1923. Emile, jeune marcaire alsacien, débarque à Paris, un précieux paquet sous le bras et l’air complétement perdu. Missionné par les paysans de la vallée de Munster pour aller présenter ses fromages fermiers à la Foire agricole, le jeune homme est bien loin de se douter que cette courte excursion dans la capitale allait bouleverser sa vie entière. Généreux et spontané, il ouvre son cœur et son soutien à Violette et Lucie, deux demoiselles croisées au cours de ces quelques jours loin de chez lui. Mais son affection et son amitié pour ces deux jeunes filles malmenées par la vie se disputent à l’amour sincère et timide qu’il entretient pour Emma, qu’il connait depuis l’enfance et qui ne tarde pas à devenir sa fiancée. Afin de ne pas froisser sa susceptible et sensible promise, Emile préfère taire ses rencontres et dissimuler à la fois les lettres qu’il reçoit de Lucie et son inquiétude quant au devenir de Violette …

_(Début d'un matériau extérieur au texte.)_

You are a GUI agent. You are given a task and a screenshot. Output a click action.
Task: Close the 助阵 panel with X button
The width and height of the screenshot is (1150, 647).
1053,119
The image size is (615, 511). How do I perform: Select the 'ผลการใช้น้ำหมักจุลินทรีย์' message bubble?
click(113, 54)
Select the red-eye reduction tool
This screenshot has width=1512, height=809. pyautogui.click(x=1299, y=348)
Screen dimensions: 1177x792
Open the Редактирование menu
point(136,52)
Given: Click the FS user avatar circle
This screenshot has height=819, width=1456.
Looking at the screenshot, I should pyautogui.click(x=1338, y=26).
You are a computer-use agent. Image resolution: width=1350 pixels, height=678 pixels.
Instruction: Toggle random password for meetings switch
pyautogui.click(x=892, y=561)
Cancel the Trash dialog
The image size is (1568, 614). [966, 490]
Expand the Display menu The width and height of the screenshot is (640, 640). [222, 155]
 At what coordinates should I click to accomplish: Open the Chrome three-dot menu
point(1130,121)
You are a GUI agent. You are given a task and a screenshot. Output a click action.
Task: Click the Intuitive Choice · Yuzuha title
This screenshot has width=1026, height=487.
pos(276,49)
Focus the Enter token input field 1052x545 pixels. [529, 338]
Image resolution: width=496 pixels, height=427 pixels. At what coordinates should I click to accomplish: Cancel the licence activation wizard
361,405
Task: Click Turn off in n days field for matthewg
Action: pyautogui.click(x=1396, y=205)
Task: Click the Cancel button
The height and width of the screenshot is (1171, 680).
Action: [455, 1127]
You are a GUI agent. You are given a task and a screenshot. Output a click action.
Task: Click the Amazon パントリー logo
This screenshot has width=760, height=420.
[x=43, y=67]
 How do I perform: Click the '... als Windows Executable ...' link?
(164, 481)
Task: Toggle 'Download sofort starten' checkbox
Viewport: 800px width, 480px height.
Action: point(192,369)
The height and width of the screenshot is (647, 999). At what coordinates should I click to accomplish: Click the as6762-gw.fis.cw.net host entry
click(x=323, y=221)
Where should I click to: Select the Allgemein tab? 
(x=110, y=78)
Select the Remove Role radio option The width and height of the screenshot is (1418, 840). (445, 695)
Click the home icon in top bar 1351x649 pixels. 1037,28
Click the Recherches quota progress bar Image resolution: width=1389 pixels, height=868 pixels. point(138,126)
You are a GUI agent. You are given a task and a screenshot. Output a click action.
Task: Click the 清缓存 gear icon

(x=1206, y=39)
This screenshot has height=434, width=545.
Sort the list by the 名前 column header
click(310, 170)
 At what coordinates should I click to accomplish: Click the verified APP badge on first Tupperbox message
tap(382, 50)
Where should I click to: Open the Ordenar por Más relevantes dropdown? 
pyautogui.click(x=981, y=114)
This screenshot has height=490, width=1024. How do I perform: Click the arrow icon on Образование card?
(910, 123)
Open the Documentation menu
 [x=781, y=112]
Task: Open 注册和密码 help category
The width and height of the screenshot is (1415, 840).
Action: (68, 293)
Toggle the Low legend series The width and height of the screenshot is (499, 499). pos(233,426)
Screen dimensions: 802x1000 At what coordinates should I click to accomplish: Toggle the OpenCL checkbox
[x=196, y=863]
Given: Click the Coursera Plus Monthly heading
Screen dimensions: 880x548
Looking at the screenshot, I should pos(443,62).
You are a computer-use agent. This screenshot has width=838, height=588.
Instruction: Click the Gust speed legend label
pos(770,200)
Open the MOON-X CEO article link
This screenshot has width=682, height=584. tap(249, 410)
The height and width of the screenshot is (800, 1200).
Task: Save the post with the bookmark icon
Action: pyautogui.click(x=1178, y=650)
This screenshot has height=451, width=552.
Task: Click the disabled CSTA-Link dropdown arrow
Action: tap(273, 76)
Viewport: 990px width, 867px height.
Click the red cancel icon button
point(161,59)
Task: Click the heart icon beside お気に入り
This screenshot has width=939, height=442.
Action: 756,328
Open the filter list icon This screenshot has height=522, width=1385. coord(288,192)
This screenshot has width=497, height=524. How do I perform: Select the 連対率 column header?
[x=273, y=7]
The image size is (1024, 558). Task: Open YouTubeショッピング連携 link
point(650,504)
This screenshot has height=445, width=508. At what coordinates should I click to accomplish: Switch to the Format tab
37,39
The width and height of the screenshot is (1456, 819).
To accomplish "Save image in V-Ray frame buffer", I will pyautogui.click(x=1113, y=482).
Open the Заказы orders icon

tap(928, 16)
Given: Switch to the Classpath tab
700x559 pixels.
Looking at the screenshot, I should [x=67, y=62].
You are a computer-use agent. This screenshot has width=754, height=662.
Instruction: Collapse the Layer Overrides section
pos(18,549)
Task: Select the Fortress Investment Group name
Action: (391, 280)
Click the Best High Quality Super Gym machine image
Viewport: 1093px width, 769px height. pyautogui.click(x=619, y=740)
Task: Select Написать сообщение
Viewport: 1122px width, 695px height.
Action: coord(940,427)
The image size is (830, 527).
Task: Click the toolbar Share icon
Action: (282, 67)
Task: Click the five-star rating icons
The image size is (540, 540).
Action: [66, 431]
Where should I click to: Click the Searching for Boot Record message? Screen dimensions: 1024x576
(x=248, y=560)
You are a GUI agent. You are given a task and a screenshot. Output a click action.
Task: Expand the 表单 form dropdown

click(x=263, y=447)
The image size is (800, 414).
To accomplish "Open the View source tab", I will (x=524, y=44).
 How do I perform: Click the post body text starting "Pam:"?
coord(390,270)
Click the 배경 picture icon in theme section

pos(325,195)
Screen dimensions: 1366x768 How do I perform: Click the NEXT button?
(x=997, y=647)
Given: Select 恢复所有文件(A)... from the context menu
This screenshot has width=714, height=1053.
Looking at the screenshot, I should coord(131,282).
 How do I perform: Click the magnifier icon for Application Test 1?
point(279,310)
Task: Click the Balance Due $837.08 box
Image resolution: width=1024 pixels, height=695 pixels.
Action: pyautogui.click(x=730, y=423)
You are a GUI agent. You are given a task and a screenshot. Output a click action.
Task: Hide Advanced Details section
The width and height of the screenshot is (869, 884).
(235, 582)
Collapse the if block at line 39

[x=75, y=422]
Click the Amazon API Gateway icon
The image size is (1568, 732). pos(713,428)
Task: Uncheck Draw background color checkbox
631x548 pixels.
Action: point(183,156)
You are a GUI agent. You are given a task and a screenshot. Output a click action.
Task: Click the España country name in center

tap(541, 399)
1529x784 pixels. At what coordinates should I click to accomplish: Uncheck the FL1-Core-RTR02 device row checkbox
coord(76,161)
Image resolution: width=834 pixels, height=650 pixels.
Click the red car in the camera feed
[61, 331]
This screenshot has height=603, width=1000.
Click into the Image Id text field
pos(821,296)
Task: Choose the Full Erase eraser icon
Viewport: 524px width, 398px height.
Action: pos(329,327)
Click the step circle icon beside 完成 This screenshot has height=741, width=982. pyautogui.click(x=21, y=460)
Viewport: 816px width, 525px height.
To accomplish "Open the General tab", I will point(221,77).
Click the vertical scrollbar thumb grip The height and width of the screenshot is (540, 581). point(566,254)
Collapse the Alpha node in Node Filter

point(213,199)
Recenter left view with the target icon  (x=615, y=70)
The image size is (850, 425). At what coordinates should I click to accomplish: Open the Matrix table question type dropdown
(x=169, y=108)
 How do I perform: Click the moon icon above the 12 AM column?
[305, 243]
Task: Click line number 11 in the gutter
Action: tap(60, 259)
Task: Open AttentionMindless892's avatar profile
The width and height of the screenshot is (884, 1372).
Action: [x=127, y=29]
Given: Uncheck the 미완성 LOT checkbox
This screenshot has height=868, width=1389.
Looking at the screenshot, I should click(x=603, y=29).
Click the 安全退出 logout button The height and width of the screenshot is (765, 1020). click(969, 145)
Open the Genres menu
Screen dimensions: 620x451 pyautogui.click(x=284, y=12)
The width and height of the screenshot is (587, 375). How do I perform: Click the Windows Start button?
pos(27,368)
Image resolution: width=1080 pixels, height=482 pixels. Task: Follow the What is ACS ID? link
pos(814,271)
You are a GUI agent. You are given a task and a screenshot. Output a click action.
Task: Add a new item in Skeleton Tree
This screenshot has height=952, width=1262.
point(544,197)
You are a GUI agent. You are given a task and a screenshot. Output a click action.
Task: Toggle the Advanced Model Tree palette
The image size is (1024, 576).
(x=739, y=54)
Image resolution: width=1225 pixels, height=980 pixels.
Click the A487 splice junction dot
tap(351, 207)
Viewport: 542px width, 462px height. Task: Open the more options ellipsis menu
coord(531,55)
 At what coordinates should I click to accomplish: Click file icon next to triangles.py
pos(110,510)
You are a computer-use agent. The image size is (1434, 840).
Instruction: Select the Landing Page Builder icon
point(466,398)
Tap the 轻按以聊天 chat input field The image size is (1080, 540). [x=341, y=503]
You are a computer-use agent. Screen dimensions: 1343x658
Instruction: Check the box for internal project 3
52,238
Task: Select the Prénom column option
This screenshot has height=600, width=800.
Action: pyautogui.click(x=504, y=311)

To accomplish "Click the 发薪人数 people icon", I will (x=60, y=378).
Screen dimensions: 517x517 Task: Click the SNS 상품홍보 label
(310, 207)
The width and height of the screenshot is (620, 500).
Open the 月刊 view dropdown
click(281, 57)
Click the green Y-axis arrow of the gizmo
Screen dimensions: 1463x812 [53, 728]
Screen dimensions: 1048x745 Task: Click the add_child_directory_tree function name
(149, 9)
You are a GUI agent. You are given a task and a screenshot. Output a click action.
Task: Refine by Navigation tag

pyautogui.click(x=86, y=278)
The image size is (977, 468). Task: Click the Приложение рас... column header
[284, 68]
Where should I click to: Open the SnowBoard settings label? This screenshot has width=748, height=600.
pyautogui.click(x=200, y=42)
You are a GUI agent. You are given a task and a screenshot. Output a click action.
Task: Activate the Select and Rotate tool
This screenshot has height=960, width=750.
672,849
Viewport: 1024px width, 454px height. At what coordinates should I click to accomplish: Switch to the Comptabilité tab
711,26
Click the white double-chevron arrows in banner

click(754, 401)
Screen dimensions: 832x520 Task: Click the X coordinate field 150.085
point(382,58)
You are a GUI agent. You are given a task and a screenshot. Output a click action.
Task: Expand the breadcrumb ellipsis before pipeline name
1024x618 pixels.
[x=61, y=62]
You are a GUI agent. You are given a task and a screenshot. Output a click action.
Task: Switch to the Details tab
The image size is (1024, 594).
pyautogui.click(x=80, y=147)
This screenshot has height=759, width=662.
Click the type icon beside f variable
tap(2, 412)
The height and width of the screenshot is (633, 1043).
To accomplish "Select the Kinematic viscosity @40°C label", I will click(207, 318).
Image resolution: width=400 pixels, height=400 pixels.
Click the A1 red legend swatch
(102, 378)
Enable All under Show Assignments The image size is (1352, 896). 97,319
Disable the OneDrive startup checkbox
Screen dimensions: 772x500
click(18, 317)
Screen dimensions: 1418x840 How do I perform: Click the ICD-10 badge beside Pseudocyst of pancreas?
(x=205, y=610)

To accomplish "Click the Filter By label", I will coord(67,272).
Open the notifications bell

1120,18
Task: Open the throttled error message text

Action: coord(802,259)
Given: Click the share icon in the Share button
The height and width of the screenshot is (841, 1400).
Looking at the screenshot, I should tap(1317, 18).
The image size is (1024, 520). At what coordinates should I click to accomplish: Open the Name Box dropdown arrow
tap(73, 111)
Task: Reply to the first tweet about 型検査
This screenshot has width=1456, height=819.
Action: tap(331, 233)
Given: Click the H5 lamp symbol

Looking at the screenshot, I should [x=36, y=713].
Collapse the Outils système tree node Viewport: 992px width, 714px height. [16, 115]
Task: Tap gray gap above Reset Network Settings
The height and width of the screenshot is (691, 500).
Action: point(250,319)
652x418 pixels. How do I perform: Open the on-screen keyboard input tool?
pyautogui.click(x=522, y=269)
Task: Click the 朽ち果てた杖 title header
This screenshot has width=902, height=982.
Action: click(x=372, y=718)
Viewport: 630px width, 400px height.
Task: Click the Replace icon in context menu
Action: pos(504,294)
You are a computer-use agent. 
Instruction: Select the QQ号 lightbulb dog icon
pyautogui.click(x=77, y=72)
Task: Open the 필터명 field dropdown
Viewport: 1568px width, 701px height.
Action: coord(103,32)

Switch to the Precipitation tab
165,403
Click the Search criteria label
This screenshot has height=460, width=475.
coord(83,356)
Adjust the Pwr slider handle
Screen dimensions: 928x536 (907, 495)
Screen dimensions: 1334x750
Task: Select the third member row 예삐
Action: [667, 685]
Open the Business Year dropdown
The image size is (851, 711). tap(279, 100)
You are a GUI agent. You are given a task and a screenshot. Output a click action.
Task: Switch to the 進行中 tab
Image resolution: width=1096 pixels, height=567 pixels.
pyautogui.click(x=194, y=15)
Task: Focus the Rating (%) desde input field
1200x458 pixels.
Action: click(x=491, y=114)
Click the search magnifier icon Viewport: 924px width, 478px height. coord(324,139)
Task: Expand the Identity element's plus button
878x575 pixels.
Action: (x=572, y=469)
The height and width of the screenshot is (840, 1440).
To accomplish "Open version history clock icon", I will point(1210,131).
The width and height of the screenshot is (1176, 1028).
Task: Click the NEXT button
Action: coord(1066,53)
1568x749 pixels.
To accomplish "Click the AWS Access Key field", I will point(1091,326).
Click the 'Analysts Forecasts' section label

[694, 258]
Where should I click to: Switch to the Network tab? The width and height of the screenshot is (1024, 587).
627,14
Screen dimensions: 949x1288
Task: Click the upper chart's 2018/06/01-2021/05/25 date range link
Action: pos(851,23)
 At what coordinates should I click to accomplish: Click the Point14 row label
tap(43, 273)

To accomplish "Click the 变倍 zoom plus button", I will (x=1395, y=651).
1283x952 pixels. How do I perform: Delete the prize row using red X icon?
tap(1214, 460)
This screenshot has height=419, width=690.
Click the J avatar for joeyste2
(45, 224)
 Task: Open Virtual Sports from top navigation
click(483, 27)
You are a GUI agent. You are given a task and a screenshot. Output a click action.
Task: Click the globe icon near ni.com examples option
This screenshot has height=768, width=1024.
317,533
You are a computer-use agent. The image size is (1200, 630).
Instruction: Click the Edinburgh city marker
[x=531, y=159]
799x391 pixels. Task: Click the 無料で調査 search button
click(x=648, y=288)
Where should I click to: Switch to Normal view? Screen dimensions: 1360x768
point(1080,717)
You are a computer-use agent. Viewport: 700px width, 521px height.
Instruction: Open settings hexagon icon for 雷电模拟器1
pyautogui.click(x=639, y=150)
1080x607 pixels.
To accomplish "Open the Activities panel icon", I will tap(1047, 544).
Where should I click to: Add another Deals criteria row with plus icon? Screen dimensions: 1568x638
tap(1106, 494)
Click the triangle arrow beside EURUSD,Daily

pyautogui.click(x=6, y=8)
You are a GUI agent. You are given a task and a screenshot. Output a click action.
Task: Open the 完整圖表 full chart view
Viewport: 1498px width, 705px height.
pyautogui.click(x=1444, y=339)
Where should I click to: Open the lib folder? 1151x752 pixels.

A travers cet ouvrage, Michel Hutt évoque des thématiques universelles et intemporelles : l’éternelle contradiction entre sens du devoir et cri du cœur, le poids des secrets qui éclatent au grand jour, les conséquences des malentendus et des médisances des jaloux … Presque un siècle nous sépare d’Emile, pourtant, force est de constater qu’aujourd’hui encore les choses sont toujours les mêmes : pour de multiples raisons, plus ou moins valables, on dissimule tout ou partie de la vérité. Bien souvent, même, c’est pour éviter de faire du mal que l’on se tait … mais n’y aurait-il pas, dans chaque secret farouchement défendu, une part de culpabilité et d’égoïsme ? Soit on cherche à cacher ses torts, soit au contraire on veut garder pour nous-seuls des souvenirs que l’on ne peut s’empêcher de chérir en dépit de la morale qui nous invite à les condamner. Et voilà que les cachotteries, telles des araignées, tissent leur toile et attendent patiemment le bon moment pour attaquer. Et alors, les conséquences sont terribles …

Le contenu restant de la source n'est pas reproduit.